La paura del contagio ferma le donazioni di generi alimentari. Ma la macchina della solidarietà non può fermarsi

La paura del contagio ha azzerato le donazioni alimentari alle associazioni di volontariato. Ma la povertà non si ferma

‘Nessuno ci sta dando più nulla da consegnare a chi ha bisogno. Si sono quasi azzerate le donazioni e le consegne. Ma la povertà non si può fermare e chi non ha da mangiare continua a chiamarci. Per favore, fatelo sapere! Ricordate a tutti di continuare ad essere generosi.
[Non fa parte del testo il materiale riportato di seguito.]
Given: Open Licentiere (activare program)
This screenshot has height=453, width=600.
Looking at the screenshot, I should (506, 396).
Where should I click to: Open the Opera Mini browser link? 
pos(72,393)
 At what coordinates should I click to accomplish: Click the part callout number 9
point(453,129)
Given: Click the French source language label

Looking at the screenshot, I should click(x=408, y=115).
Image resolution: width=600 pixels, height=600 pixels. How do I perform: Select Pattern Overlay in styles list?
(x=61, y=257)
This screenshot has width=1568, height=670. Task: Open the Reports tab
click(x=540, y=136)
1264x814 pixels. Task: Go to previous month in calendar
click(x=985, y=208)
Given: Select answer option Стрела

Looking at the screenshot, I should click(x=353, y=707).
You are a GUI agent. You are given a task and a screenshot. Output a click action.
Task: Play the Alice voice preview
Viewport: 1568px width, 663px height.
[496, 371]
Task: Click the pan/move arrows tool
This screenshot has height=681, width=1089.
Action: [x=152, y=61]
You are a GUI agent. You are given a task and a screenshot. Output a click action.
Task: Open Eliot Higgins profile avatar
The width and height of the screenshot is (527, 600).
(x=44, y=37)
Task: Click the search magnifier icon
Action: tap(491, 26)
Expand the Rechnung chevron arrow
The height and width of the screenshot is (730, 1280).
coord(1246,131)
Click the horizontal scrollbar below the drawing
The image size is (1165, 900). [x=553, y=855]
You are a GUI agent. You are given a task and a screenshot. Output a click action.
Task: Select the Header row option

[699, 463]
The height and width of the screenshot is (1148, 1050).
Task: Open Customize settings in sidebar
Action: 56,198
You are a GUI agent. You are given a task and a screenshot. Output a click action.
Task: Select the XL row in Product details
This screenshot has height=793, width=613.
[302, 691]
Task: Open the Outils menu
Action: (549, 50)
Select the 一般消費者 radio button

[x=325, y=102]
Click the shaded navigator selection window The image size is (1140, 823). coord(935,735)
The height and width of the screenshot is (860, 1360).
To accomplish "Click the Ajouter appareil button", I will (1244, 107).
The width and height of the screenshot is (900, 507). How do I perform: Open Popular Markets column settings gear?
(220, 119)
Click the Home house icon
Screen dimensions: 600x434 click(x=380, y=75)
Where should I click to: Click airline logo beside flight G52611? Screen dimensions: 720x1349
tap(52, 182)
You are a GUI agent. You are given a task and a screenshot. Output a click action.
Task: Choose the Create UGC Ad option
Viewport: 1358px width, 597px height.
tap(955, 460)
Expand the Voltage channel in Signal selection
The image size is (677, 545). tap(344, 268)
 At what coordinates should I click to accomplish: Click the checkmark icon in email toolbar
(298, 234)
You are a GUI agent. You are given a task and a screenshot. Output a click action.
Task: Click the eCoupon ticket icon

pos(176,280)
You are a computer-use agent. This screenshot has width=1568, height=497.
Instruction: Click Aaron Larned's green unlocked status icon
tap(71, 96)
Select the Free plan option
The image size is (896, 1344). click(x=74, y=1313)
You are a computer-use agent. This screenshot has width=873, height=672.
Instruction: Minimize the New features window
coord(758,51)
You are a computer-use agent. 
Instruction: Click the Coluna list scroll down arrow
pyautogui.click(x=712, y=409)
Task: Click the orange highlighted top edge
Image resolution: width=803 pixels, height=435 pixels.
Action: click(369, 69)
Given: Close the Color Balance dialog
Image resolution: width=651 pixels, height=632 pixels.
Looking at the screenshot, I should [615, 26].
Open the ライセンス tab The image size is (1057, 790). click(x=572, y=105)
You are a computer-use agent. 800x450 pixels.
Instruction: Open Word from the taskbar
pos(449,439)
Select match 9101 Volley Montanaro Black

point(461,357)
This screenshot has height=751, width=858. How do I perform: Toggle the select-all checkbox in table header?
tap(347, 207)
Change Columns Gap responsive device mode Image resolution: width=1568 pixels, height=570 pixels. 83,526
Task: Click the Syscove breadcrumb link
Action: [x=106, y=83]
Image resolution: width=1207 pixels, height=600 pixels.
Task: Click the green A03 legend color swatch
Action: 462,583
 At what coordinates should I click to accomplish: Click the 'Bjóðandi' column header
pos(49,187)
Se per il rischio contagio da coronavirus hanno paura a chiamarci, possono fare due cose: lasciarci fuori dalle abitazioni i pacchi e poi passiamo noi oppure farci delle offerte per acquistare buoni spesa».

Il grido di allarme arriva da Tommaso Prima, responsabile del Pronto Soccorso dei Poveri, l’associazione di volontariato che si occupa di dare aiuto a chi si trova in difficoltà.

Il rischio contagio ha giustamente fermato tutti, si ha paura, si teme per la propria salute e per quella dei propri cari. Ma l’indigenza non si arresta e chi non aveva da mangiare qualche settimana fa continua a non averlo anche ora. È necessario che gli operatori sociali possano continuare nel loro impegno. Ma a monte della catena ci sono i benefattori, ci sono coloro che con le donazioni consentono di mettere in moto la macchina della solidarietà, facendo recapitare ai bisognosi i generi di prima necessità di cui hanno bisogno e che non hanno i soldi per andare a comprare.

Per questo ripetiamo l’invito a chi può di seguire le parole dell’associazione: si contattino telefonicamente i responsabili al numero 346.9537000 (o di qualche altra associazione vi fidiate) e si riaccenda la macchina del mutuo soccorso. La generosità non si ferma, non si deve fermare.